Opinion

Changer les tendances nuisibles en transport

Dans le cadre du Pacte pour la transition, quelques auteurs ont élaboré un plan d’action contre le changement climatique. Ce plan est intitulé « 101 idées pour le climat »*.

Prises individuellement, ces 101 idées nous semblent presque toutes pertinentes. Par contre, nous croyons qu’un tel plan d’action néglige d’envoyer un message essentiel : en transport, notre société a établi plusieurs « biais structurels » en faveur du pétrole et de l’automobile privée. Pour réduire les émissions de GES, il est essentiel de réduire deux biais structurels. 

Premièrement, le transport routier bénéficie de routes gratuites, de stationnements gratuits et de nombreux services publics (police, soins de santé dus aux accidents) que les automobilistes ne paient pas directement. Ces infrastructures et services représentent une subvention nette de 5000 $/an pour chaque automobile. Nous n’avons pas évalué en détail les subventions à chaque camion, mais elles sont sûrement plus élevées.

Deuxièmement, nos politiques ont favorisé l’étalement urbain de faible densité, qui rend chaque ménage dépendant de plusieurs véhicules individuels.

Ces deux biais expliquent pourquoi les émissions de GES des transports ont augmenté depuis 20 ans.

Pour qu’un plan d’action soit efficace, nous proposons donc les interventions suivantes : 

A. Stopper l’étalement urbain, concentrer le développement et en augmenter la densité urbaine. Cet objectif peut être atteint par une diversité de moyens d’action, notamment par un zonage effectif (difficile) et en évitant de construire de nouvelles routes. Mais le moyen le plus efficace est au point suivant (B).
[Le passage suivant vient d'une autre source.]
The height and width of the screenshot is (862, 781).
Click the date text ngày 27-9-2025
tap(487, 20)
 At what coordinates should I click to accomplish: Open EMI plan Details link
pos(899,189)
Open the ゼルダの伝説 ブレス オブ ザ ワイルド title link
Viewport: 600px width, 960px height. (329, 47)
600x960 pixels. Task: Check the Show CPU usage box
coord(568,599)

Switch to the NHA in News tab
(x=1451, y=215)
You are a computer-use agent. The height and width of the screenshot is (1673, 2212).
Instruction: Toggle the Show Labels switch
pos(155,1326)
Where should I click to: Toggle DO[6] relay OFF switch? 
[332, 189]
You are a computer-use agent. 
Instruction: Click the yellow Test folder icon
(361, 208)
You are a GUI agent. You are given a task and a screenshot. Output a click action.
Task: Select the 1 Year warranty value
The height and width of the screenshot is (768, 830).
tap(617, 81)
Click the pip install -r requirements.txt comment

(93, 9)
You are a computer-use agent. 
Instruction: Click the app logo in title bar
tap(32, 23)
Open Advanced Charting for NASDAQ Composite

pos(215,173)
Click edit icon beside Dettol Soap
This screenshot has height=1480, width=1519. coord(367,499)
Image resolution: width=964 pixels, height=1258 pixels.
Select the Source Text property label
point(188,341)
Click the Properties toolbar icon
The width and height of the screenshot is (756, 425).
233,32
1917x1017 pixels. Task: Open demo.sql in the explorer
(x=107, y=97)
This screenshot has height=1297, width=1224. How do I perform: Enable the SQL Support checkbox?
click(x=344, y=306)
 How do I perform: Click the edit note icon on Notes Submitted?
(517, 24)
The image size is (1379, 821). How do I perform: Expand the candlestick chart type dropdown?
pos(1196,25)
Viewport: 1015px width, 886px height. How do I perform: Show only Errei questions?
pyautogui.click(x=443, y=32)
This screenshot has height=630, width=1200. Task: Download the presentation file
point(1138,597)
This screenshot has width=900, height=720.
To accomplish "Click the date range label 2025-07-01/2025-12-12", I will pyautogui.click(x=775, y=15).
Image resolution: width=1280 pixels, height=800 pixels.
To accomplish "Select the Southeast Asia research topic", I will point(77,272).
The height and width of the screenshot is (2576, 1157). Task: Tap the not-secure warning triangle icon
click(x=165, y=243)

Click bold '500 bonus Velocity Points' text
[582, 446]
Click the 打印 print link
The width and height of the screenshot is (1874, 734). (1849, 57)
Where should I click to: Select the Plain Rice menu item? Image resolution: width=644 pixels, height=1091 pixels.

B. Établir des réseaux de transport collectif structurants (tramway ou métro), dans tous les quartiers où la densité le justifie. Ce moyen d’action permet de réaliser plusieurs gains simultanés : électrification et remplacement du pétrole ; réduction de la dépendance à l’auto et de son taux de possession ; conversion de plusieurs automobilistes au transport collectif ; et surtout, attirer un développement dense autour des stations, inversant ainsi la tendance à l’étalement de faible densité.

C. Diminuer grandement les subventions directes et indirectes à l’automobile individuelle, y compris les véhicules électriques. Certains analystes affirment que la taxe fédérale sur le carbone est inefficace dans le secteur des transports (environ 300 $ par an, pour l’usage typique d’un véhicule). Le motif est simple : en instaurant une telle taxe, nous disons à chaque automobiliste : « L’année prochaine, vous ne recevrez plus 5000 $ en subventions, mais seulement 4700 $. » Notons que chaque véhicule électrique reçoit aussi une subvention de 5000 $. Il nous apparaît exagéré d’en ajouter. Rappelons que l’auto électrique ne permet aucune réduction des besoins en routes, stationnements, services publics et aucune réduction de la congestion. En fait, plusieurs caractéristiques de l’auto électrique permettent d’affirmer qu’elle va accroître l’étalement urbain : les propriétaires pourront croire qu’ils peuvent se localiser très loin, sans conséquence, puisqu’elle n’émet pas de GES (faux). De plus, son coût d’achat est très élevé, alors que son coût de fonctionnement est très faible, une logique économique qui favorise l’utilisation.

D. Instaurer une réforme fiscale écologique, qui permet de démontrer à la population que chaque taxe verte sera compensée par une baisse des taxes existantes. De plus, une telle réforme fiscale permet des mesures pour aider les citoyens les plus pauvres. Les 101 idées proposent plusieurs taxes vertes pertinentes : stationnement (idée n21), péages (n25), kérosène des avions (n34), déchets (no 55). 

Pour rendre socialement et politiquement acceptables toutes ces initiatives, il est essentiel qu’elles ne soient pas considérées comme des hausses de la taxation globale.